The Computer Guy of Chicago strikes when you least expect.
Sitting in a coffeehouse. Reading your phone on the train. Working out. Waiting for food. Walking down the street. When the Computer Guy approaches, his targets, everyday Chicagoans, adopt the same expression, a sort of Do-Not-Engage-This-Crazy-Person blank stare with a pinch of Wait-This-Isn’t-the-Usual-Crazy-Person curiosity. Their eyes are full of questions, like: Who is this guy? Why is he talking so calmly? (Why to me?) What’s with that keyboard? Hold on, WHAT did he just say?
He says stuff like, “Computer, make both these guys extra horny.”
Or, “Computer, turn this guy into particulates and spread him across the cosmos.”
He waves his hands before himself, as if performing a Jedi mind trick.
Then he walks away.
The Computer Guy delights in confusion!
Indeed, in this city, this birthplace of comedic improv, he appears so suddenly that it becomes evident that even the Computer Guy doesn’t know exactly what he’s about to say to you.
The Computer Guy wears black, thick-framed Ray-Ban Meta glasses with a camera, through which he records all of these interactions, later posting the brief videos on TikTok.
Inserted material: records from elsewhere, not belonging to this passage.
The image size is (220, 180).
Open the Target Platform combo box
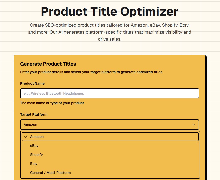(x=109, y=124)
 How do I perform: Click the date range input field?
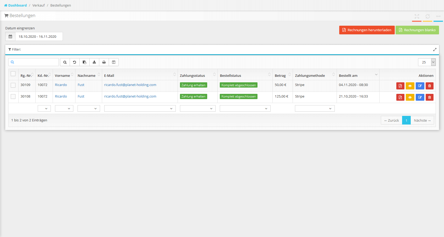39,36
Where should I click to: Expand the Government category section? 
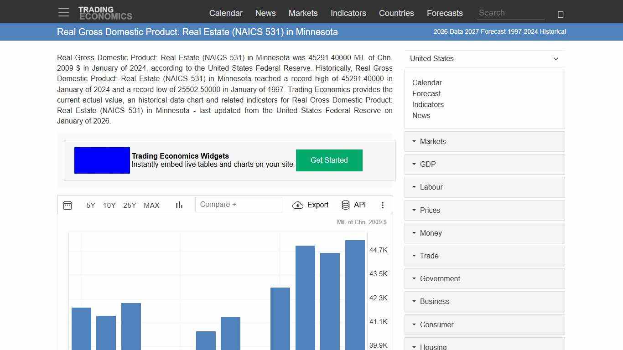pyautogui.click(x=440, y=278)
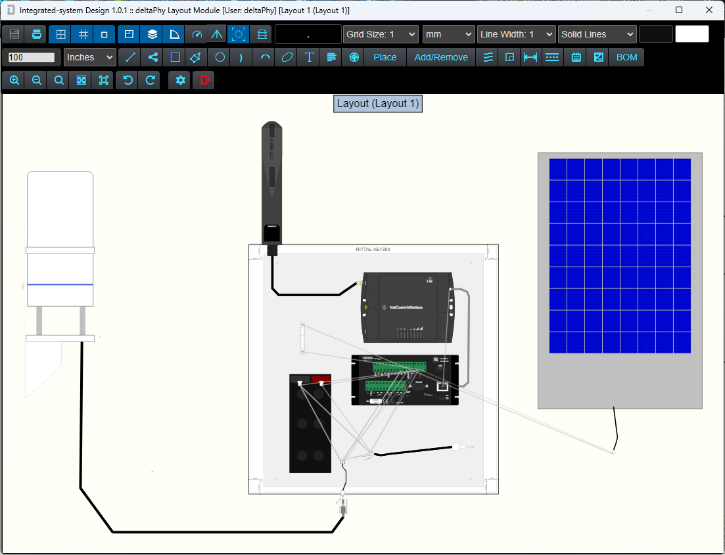Select the Ellipse drawing tool
Screen dimensions: 725x555
286,57
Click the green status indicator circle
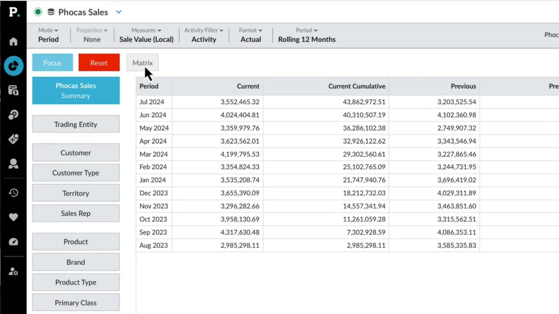This screenshot has width=559, height=314. (x=38, y=12)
Should he approach you, here’s what to expect: The Computer Guy will simply begin talking nonchalantly, tapping absentmindedly at a desktop keyboard he carries, a prop, connected to nothing. He swats at keys the way people do in movies, when they’re not really typing. Once he has your attention, he regales you with commands.
Like, “Computer, give this guy the strength of a thousand warriors.”
“Computer, activate hair follicle reactivation.”
“Computer, program this man. Make sure he has a really good day at work and also every time I come in, he gives me 75 burritos for free.”
“Computer, free this man from all childhood trauma.”
“Computer, activate joy-based sequence. Make sure everyone here has a wonderful day and they know they are loved and confident — you’ve been programmed.”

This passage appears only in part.